Prendendo le mosse da questo evento e con il desiderio di offrire una panoramica quantomai completa dell’arte di Andreotta Calò, ci proponiamo di accompagnare il lettore in un percorso tra le sue opere, con l’occhio attento a cogliere il fil rouge che le collega.
Della serie di lavori esposti a Ca’ Pesaro spicca in particolare la scultura monumentale “Medusa”. Quest’opera, precedentemente acquisita grazie al bando PAC del Ministero della Cultura, evidenzia l’abilità dello scultore nel manipolare e dare nuova forma ai materiali, imprimendogli un significato profondo.
“Medusa” viene affiancata dall’esito delle indagini eseguite sull’edificio storico di Ca’ Pesaro, dove Andreotta Calò ha trasformato i risultati scientifici in arte, stabilendo un dialogo tra il passato e le stratificazioni del tempo. In questo caso, le pietre di Venezia, fonte di ispirazione per lo scultore, assumono un ruolo primario, riflettendo e rispecchiando la storia e le sue sedimentazioni.
Nato a Venezia nel 1979, Giorgio Andreotta Calò vive e lavora tra l’Olanda e l’Italia. La sua formazione artistica si sviluppa all’Accademia di Belle Arti di Venezia e alla Kunsthochschule di Berlino. Tra il 2001 e il 2007, collabora con Ilya ed Emilia Kabakov, due figure di rilievo dell’arte contemporanea russa.
Andreotta Calò si trasferisce successivamente in Olanda, dove tra il 2009 e il 2011 frequenta la Rijksakademie van Beeldende Kunsten di Amsterdam.

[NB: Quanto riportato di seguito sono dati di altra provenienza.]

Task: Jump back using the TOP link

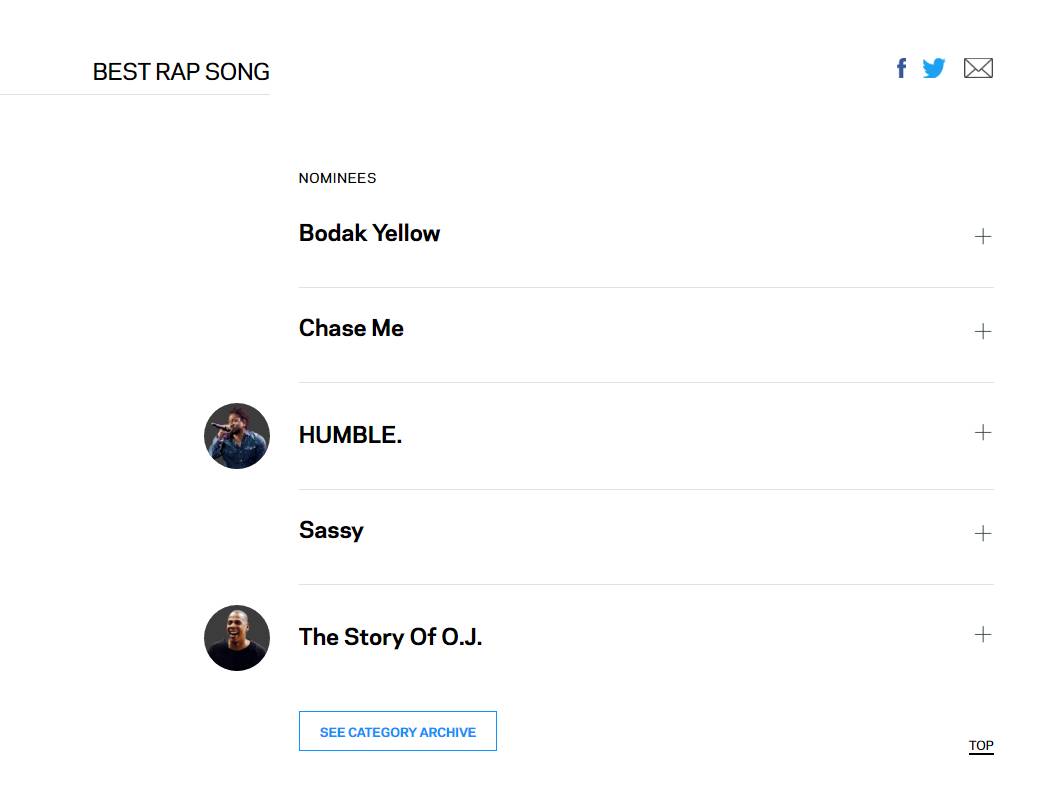Action: click(x=981, y=746)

Subito dopo, nel 2011, il suo lavoro viene presentato alla 54^ Biennale diretta da Bice Curiger.
Parallelamente, la sua carriera artistica si arricchisce di importanti riconoscimenti, tra cui il Premio Italia per l’arte contemporanea del 2012 promosso dal MAXXI di Roma, e il Premio New York del 2014 promosso dal Ministero per gli Affari Esteri italiano.
Nella sua incessante ricerca espressiva, Andreotta Calò offre un interessante spaccato del contemporaneo, intrecciando temi personali e riflessioni sulla società, sulla storia e sull’ambiente. Il risultato è un corpus di lavoro che disegna un sentiero unico nella scena artistica contemporanea, meritevole di continua attenzione e di nuove riletture.
In conclusione, l’opera di Giorgio Andreotta Calò, con la sua capacità di dialogare con il passato mantenendo uno sguardo rivolto al futuro, rappresenta una straordinaria manifestazione dell’arte contemporanea. La rassegna a lui dedicata presso Ca’ Pesaro costituisce un’opportunità imperdibile per avvicinarsi a questo talentuoso artista italiano.